Outstanding Sandy, Thats the way to do it....


----------



## TexasCityDave (Mar 11, 2005)

The first one was good and they kept getting better. Very nice shots Sandy.


----------



## Koru (Sep 25, 2006)

looks like you're getting better ideas of how to photograph them Sandy. i like the detail in the feathers and the clarity around the head and eyes is getting better. 

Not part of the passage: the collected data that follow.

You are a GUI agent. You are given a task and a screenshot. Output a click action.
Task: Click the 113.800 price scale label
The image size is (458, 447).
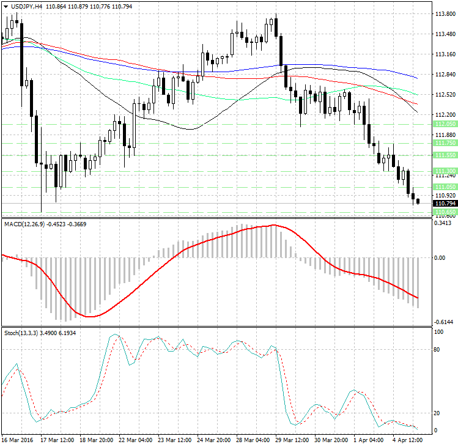point(445,13)
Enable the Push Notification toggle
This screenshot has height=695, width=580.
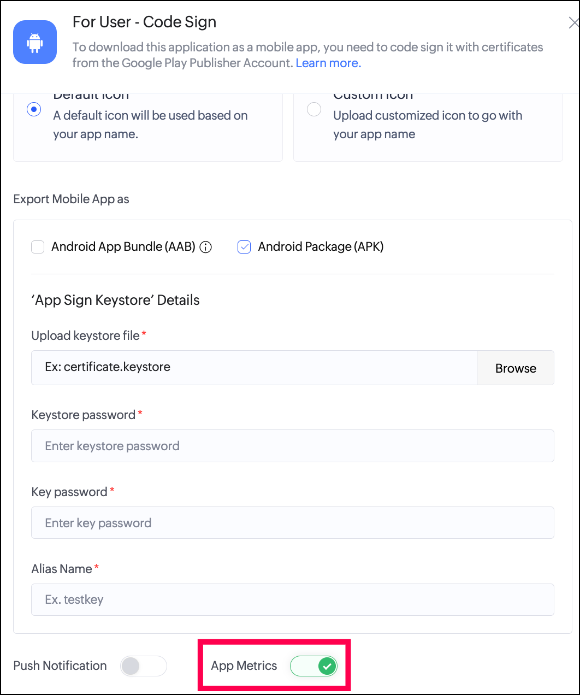[143, 666]
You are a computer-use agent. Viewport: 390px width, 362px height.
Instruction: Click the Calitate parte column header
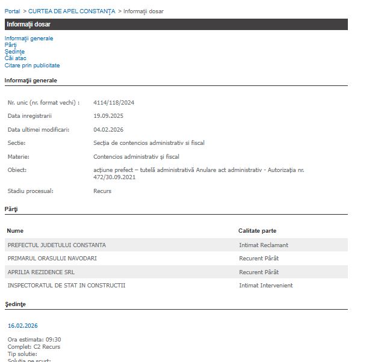point(258,231)
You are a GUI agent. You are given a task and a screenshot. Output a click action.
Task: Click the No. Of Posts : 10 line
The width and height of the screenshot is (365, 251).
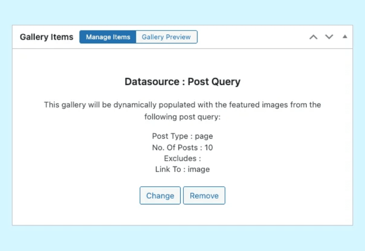tap(183, 147)
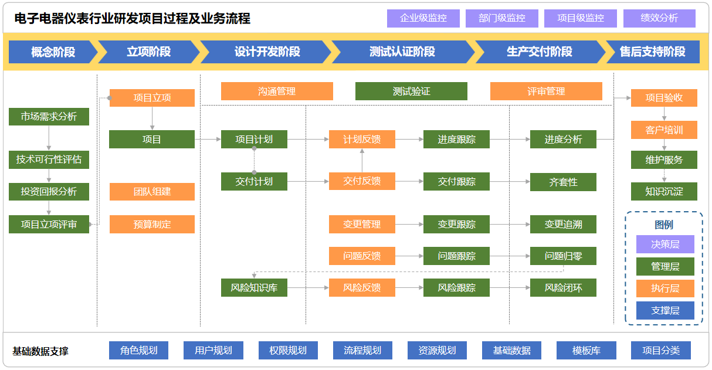Screen dimensions: 712x370
Task: Select 项目验收 in the final column
Action: 663,98

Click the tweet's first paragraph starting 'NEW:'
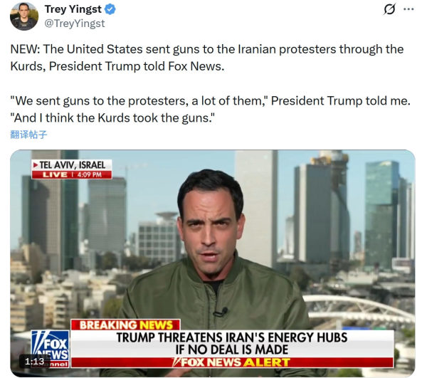tap(207, 58)
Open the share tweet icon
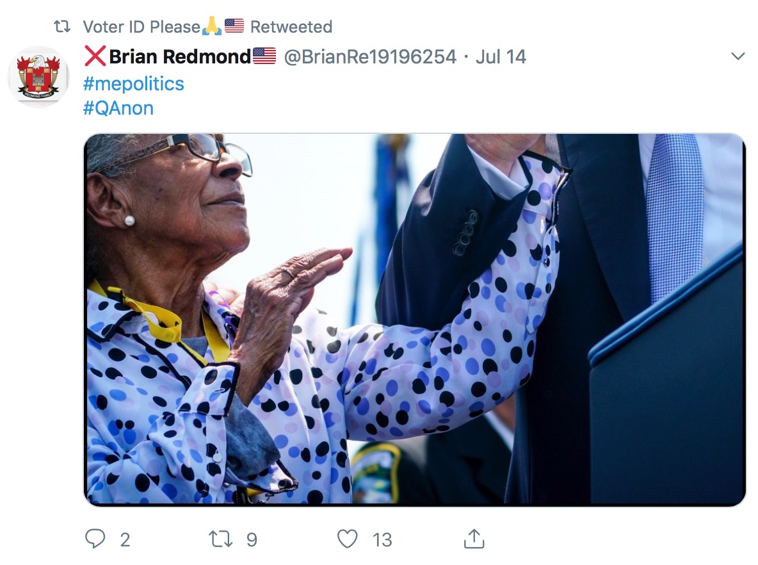The image size is (758, 565). tap(472, 539)
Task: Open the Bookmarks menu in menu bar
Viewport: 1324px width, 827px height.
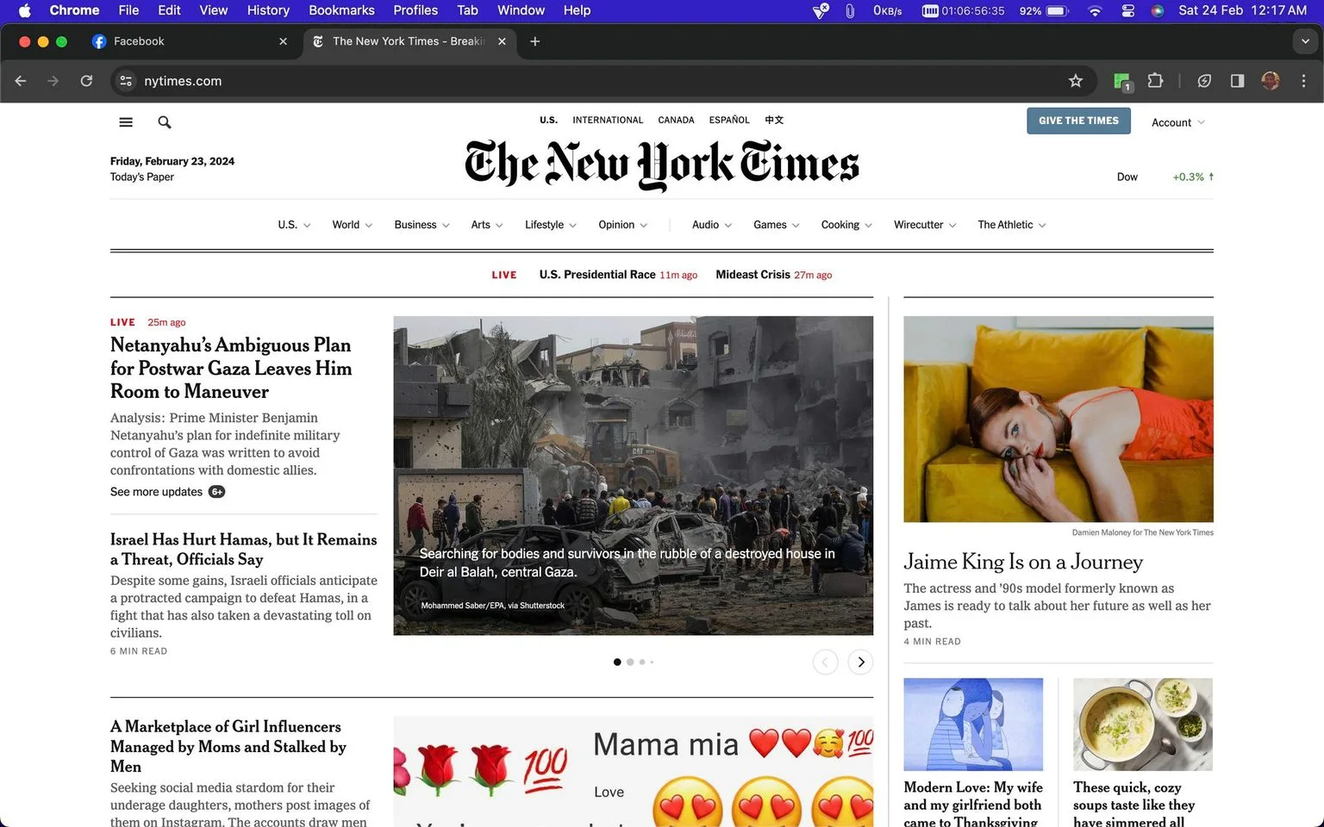Action: [x=341, y=10]
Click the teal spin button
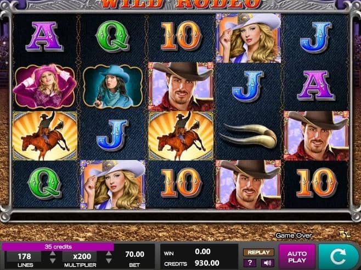The width and height of the screenshot is (361, 270). (339, 256)
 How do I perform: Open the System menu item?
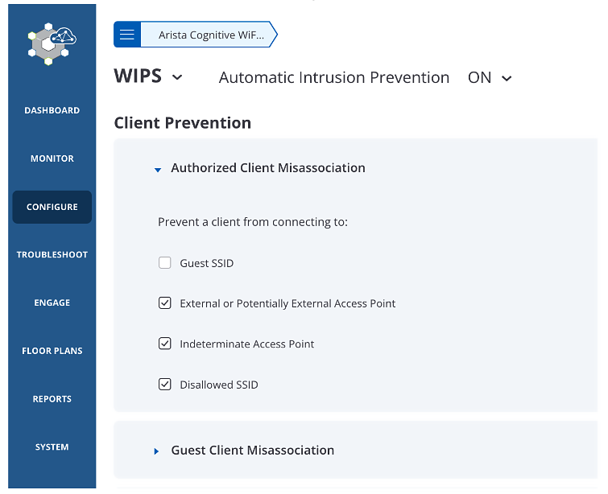click(x=52, y=447)
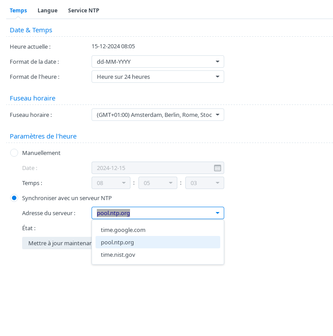The height and width of the screenshot is (336, 333).
Task: Click the Date input field
Action: click(150, 168)
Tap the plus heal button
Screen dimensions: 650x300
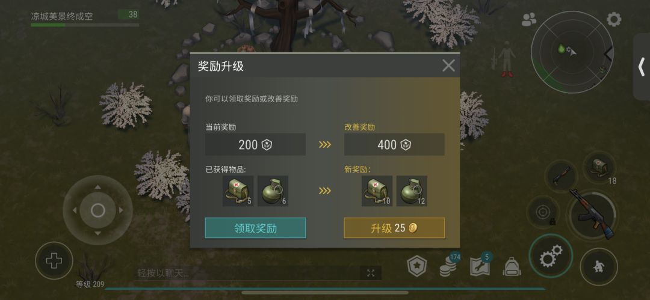click(54, 261)
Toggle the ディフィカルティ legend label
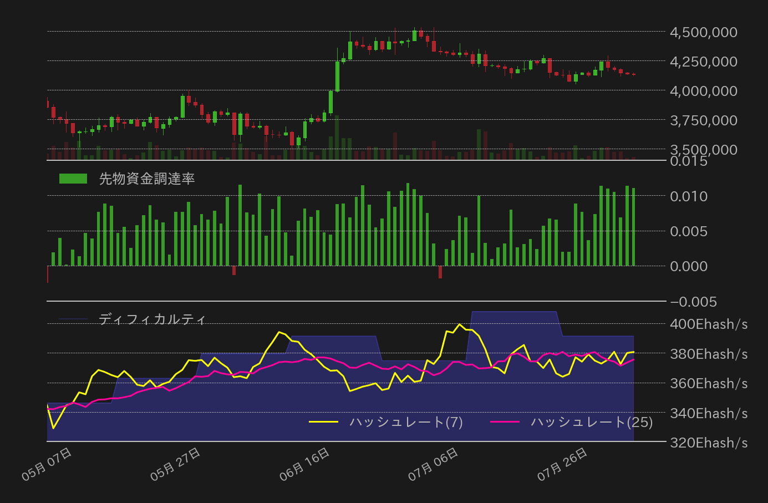Image resolution: width=768 pixels, height=503 pixels. click(152, 319)
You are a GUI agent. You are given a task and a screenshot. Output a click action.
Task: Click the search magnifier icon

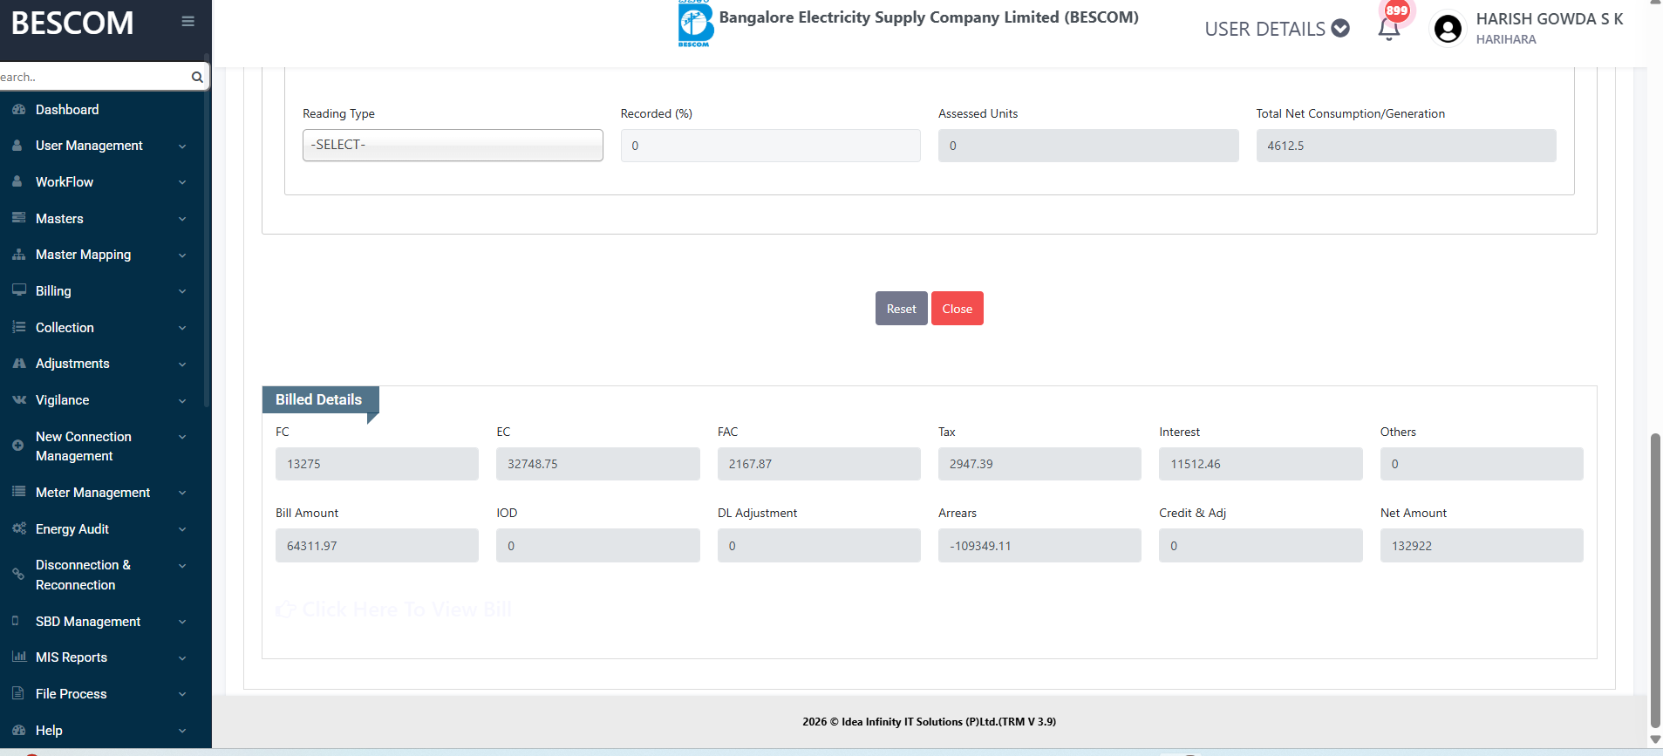point(197,78)
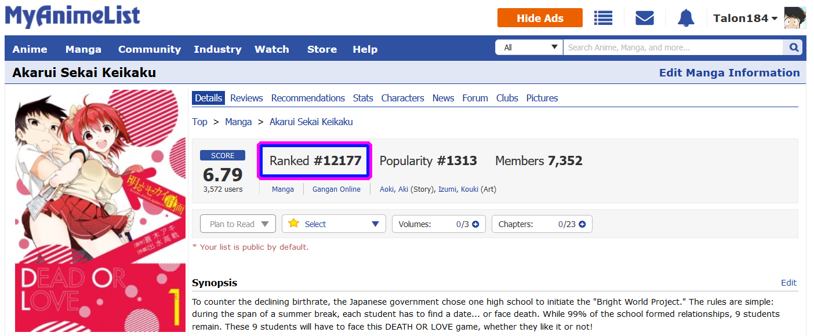Open the Gangan Online serialization link
The image size is (814, 336).
(x=336, y=189)
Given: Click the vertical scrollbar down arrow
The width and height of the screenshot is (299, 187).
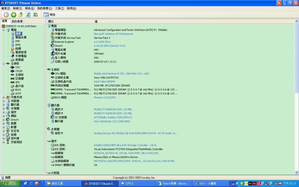Looking at the screenshot, I should (297, 172).
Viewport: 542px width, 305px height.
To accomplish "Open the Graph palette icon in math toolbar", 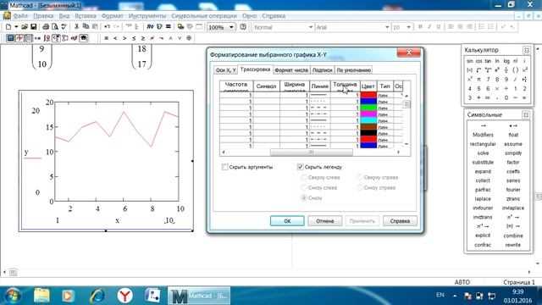I will click(x=19, y=38).
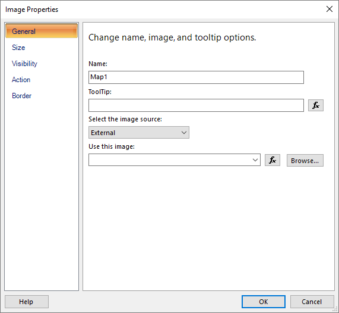339x313 pixels.
Task: Click the Browse... button
Action: pyautogui.click(x=305, y=161)
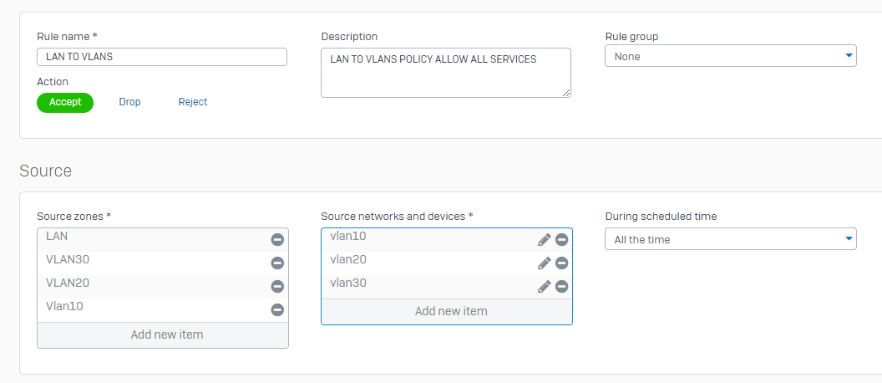The height and width of the screenshot is (383, 882).
Task: Remove VLAN20 zone with minus icon
Action: click(x=277, y=286)
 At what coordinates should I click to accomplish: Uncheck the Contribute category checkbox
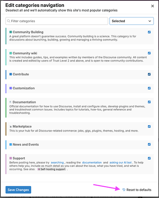click(x=149, y=74)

i admit, i don't much like you needing to use a flash though but i guess that's how the majority of humming birds get photographed.

rosesm


----------



## Ibeafireman (Jul 24, 2006)

great shots. keep'em coming


----------



## Dolphingirl (Apr 5, 2006)

Glad that you have some hummers, I have none here! great shots!

Kelly


----------



## sandybottom (Jun 1, 2005)

Karen, flash was a must on these. I didn't use a flash in about 30 of my photos and the pictures that came out better where the ones with a flash. This was a good learning experience no doubt. My focal point was towards the upper right of the picture so I'm glad they turned out like they did. Camera Shake is one of my main problems. The wireless remote shutter is going to be used a lot. I believe the hummer would've been even better if she didn't move around so much. I think she knew something was up.

Sandy



Koru said:


> looks like you're getting better ideas of how to photograph them Sandy. i like the detail in the feathers and the clarity around the head and eyes is getting better.
> 
> i admit, i don't much like you needing to use a flash though but i guess that's how the majority of humming birds get photographed.
> 
> rosesm


----------



## The Machine (Jun 4, 2007)

awesome shots


----------



## sandybottom (Jun 1, 2005)

I only wish she would come back to visit. I need to practice more on this hummer.


----------



## Saltstalker (Jun 6, 2008)

Beautiful Sandy , You can see every vein in the feathers. You would go nuts here in Colo. at dusk they come in like a swarm of bees !


----------



## Slip (Jul 25, 2006)

Very nice looking pics. I haven't seen any hummers as of yet at my house. Hopeully soon.


----------



## AggieBuck (Jul 10, 2008)

Really liked the pics-#4 is my favorite. What camera are you shooting and with what F-stop, ISO, etc.?


----------



## sandybottom (Jun 1, 2005)

AggieBuck said:


> Really liked the pics-#4 is my favorite. What camera are you shooting and with what F-stop, ISO, etc.?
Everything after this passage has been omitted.